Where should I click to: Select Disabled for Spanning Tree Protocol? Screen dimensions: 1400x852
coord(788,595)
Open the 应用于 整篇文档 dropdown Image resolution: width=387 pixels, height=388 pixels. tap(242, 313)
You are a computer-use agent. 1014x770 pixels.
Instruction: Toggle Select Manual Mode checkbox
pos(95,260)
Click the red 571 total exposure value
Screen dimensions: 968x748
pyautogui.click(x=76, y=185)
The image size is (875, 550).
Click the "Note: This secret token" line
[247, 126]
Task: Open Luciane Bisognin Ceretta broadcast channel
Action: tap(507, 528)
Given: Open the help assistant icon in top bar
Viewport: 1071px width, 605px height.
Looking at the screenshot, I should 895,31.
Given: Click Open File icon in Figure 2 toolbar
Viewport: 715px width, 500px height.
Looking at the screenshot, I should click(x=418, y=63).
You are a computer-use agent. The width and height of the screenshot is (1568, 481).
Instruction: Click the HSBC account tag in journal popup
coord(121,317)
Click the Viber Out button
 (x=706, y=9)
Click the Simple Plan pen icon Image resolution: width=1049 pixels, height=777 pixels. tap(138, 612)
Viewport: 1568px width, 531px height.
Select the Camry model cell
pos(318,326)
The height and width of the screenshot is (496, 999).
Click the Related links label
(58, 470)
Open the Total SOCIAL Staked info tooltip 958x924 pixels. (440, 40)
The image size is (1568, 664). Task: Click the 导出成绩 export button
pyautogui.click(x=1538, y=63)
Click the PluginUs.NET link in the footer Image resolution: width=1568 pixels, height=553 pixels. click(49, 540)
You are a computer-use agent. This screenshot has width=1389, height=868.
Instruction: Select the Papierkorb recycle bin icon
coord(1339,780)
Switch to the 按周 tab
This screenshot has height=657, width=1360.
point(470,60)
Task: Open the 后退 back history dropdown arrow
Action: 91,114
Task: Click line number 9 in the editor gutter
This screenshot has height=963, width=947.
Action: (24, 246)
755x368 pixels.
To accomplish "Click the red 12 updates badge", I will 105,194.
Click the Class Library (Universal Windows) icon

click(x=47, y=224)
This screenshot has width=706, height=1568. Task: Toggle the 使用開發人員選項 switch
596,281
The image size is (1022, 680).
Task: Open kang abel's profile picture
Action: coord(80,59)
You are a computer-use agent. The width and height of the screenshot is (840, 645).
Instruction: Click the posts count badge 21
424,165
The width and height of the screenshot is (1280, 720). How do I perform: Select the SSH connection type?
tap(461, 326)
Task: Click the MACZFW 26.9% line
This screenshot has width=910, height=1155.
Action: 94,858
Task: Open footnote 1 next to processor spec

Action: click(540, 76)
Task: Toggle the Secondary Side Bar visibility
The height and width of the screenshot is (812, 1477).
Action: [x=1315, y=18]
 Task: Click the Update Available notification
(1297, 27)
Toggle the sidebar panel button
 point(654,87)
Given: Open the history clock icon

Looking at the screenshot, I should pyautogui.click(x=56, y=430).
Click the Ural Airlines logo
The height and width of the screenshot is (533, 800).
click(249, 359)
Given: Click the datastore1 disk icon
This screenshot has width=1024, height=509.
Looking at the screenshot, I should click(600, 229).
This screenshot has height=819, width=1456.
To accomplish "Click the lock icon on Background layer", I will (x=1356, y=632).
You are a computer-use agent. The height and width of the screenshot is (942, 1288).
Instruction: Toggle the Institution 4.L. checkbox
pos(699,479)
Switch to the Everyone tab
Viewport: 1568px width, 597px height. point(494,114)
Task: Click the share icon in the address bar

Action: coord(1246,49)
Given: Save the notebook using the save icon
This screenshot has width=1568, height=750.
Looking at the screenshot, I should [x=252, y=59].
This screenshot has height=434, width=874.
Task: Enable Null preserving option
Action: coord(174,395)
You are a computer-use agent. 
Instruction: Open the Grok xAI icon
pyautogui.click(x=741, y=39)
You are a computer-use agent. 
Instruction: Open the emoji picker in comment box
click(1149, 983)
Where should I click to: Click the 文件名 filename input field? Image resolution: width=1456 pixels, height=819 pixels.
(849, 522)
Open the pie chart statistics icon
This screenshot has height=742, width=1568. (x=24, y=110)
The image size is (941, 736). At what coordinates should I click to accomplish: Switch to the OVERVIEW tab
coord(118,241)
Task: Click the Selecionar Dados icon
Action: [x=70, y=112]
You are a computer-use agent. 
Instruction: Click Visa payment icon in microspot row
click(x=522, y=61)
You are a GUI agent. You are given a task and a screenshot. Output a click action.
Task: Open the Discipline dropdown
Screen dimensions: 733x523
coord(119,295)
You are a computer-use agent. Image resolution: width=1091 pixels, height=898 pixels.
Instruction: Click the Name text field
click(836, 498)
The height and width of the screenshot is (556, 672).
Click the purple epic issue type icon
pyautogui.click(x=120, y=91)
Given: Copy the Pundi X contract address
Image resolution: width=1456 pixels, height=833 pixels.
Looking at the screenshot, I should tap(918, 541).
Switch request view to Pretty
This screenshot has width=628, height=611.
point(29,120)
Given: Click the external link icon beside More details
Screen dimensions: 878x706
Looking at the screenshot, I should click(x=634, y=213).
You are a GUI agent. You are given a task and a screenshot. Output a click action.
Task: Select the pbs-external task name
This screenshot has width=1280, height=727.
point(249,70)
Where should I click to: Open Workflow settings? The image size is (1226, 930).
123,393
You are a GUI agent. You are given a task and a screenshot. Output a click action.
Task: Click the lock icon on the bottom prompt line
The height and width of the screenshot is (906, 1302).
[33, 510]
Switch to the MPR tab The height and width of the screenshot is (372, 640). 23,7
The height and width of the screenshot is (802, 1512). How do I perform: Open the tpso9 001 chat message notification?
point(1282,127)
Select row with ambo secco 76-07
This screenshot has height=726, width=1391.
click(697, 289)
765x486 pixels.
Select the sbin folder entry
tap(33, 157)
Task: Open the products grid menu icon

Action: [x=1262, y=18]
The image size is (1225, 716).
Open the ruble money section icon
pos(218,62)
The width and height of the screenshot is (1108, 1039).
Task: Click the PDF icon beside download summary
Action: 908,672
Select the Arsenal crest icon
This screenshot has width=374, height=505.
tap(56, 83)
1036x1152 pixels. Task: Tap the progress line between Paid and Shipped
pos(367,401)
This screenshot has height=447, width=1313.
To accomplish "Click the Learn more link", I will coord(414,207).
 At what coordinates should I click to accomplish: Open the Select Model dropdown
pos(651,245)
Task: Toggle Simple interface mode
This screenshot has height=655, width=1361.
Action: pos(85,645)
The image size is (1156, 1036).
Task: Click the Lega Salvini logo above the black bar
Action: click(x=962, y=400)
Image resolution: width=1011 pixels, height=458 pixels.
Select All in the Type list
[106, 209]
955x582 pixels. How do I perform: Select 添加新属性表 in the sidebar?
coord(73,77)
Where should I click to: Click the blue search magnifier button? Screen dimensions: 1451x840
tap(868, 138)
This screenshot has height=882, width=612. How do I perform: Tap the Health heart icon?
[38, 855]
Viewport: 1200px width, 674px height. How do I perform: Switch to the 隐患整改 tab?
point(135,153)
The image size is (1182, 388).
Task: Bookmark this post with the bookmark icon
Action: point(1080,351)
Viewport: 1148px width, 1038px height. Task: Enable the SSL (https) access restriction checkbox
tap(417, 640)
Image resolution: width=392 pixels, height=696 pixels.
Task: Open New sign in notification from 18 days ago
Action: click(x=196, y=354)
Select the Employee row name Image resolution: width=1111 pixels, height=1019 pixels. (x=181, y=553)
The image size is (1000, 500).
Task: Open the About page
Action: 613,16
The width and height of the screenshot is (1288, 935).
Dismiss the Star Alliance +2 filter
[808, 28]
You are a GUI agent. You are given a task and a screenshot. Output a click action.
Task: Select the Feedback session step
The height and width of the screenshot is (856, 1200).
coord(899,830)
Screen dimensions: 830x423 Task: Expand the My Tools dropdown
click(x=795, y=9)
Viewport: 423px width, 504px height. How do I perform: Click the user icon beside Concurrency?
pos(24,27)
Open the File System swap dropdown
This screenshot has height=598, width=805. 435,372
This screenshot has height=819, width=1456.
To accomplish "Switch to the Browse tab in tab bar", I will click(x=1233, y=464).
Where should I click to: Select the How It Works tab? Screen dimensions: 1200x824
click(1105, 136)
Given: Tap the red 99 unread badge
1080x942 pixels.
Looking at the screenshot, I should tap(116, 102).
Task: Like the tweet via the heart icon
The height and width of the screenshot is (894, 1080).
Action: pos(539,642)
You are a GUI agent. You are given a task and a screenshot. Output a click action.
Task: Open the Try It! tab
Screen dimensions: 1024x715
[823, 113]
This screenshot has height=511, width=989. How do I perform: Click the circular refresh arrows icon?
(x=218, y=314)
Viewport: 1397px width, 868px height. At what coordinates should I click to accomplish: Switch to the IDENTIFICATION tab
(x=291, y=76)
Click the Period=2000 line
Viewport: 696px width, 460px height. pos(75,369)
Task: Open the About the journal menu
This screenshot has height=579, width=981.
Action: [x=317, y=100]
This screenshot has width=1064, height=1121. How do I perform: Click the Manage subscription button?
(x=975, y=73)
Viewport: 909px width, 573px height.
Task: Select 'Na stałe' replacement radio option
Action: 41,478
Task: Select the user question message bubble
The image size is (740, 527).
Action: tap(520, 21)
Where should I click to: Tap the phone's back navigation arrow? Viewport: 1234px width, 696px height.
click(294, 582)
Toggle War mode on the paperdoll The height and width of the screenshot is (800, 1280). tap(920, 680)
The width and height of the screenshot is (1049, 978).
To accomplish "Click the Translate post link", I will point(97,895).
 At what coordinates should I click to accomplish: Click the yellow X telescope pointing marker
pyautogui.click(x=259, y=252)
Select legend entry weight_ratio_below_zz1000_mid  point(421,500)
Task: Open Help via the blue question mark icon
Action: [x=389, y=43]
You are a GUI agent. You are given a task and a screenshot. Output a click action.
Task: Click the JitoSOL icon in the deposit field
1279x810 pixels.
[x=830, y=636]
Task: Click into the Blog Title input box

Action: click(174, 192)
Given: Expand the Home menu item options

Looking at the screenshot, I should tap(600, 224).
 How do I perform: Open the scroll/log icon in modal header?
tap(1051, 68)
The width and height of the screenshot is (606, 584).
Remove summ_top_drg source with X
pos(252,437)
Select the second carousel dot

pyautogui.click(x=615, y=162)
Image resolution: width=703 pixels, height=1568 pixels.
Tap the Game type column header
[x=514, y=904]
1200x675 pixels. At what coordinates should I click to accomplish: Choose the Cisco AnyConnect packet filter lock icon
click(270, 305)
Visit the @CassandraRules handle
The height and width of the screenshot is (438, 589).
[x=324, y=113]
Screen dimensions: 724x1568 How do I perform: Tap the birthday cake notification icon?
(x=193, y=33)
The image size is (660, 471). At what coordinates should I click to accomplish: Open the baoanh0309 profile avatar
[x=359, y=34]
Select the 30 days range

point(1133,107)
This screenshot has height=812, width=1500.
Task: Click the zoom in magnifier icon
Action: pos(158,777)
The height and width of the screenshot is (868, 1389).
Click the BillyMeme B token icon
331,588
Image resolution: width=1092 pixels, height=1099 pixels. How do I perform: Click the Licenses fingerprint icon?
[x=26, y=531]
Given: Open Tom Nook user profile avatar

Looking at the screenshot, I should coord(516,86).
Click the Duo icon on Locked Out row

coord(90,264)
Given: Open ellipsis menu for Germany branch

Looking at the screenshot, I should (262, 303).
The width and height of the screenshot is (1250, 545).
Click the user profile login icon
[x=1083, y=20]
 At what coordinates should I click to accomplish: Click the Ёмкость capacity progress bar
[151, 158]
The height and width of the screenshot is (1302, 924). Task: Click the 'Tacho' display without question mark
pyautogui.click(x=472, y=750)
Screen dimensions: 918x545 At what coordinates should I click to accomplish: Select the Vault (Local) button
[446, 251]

______________________________

Echo the data exactly, from its start through the line containing "Looking at the screenshot, I should 895,31.", inclusive.

(EXERCISE ANSWER):
Where should I click to: Select Disabled for Spanning Tree Protocol? Screen dimensions: 1400x852
coord(788,595)
Open the 应用于 整篇文档 dropdown Image resolution: width=387 pixels, height=388 pixels. tap(242, 313)
You are a computer-use agent. 1014x770 pixels.
Instruction: Toggle Select Manual Mode checkbox
pos(95,260)
Click the red 571 total exposure value
Screen dimensions: 968x748
pyautogui.click(x=76, y=185)
The image size is (875, 550).
Click the "Note: This secret token" line
[247, 126]
Task: Open Luciane Bisognin Ceretta broadcast channel
Action: tap(507, 528)
Given: Open the help assistant icon in top bar
Viewport: 1071px width, 605px height.
Looking at the screenshot, I should 895,31.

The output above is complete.